== DATASET RECORDS
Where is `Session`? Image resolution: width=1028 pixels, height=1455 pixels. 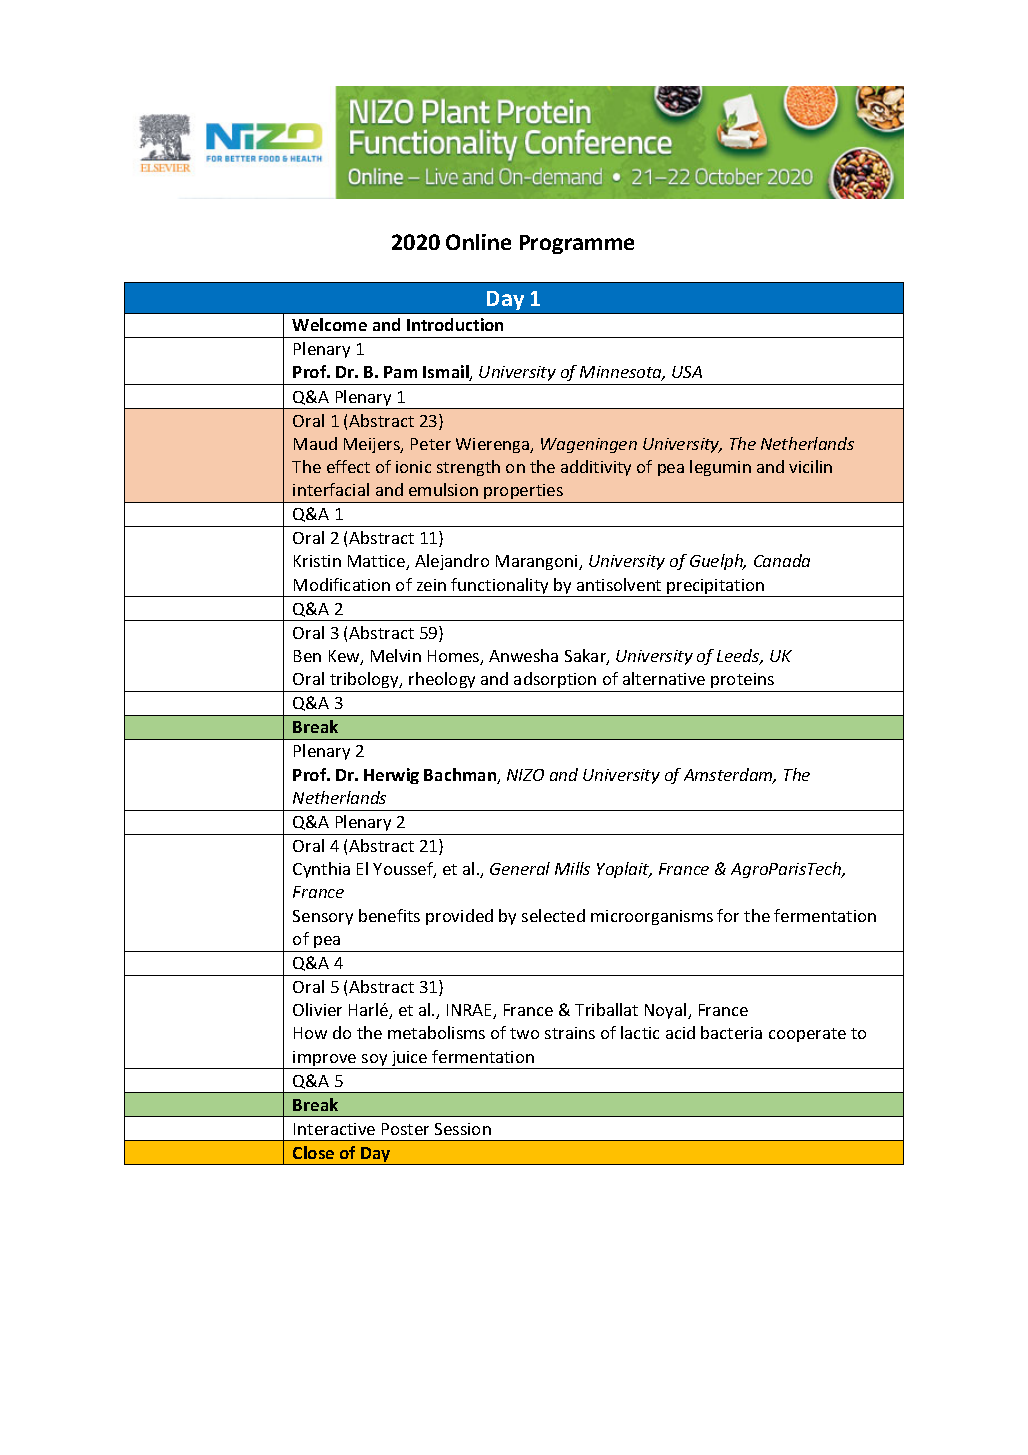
====
== DATASET RECORDS
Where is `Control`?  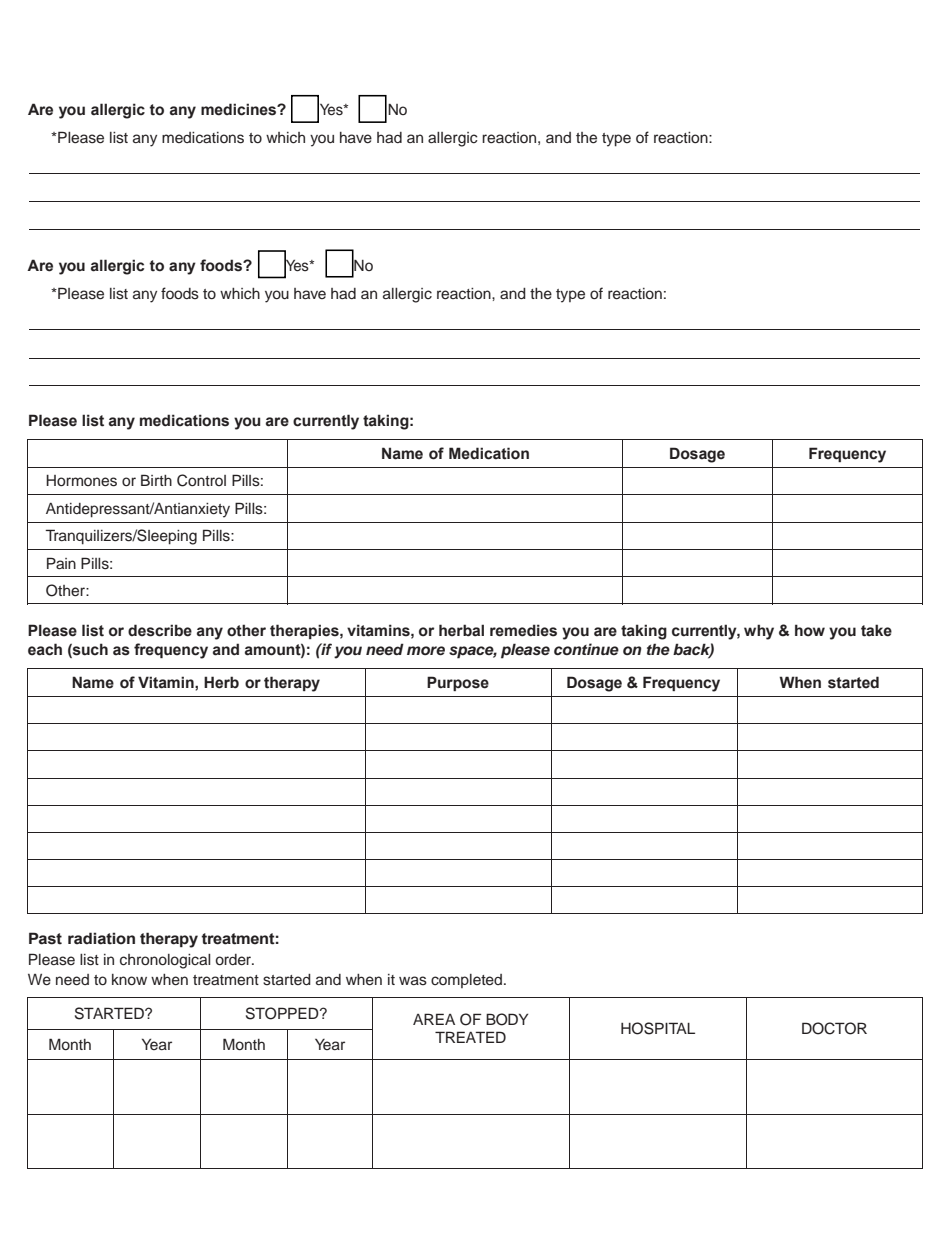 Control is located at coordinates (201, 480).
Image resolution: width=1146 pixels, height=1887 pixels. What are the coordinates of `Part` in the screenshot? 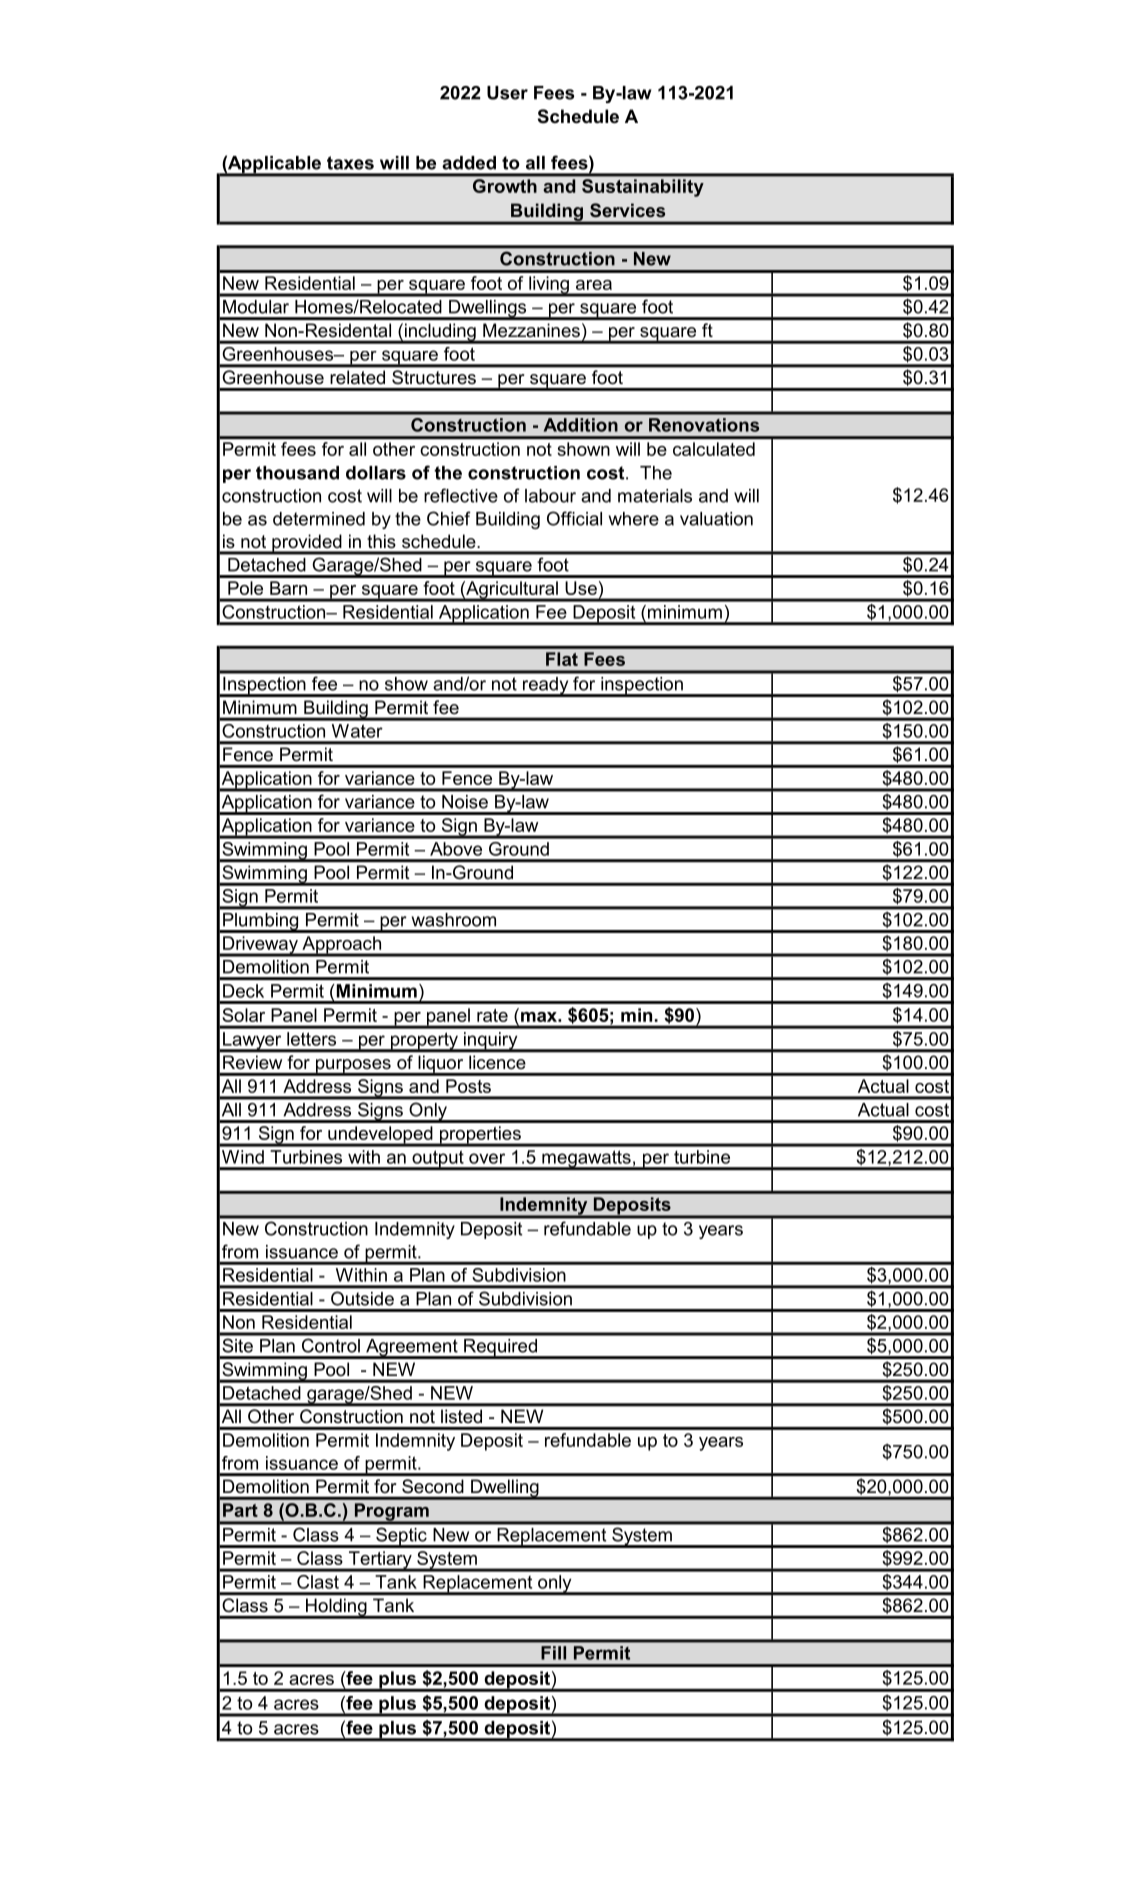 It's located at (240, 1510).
====
== DATASET RECORDS
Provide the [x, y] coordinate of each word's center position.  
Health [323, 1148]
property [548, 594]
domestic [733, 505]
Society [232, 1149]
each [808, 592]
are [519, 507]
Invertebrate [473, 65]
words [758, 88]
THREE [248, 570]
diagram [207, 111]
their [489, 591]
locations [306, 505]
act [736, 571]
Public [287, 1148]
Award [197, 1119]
====
**WHAT IS REQUIRED:**
Find the lines in the entries above that contain the word "each" and copy them out in full.

**SOLVED EXERCISE:**
Provide the [x, y] coordinate of each word's center position.  
each [808, 592]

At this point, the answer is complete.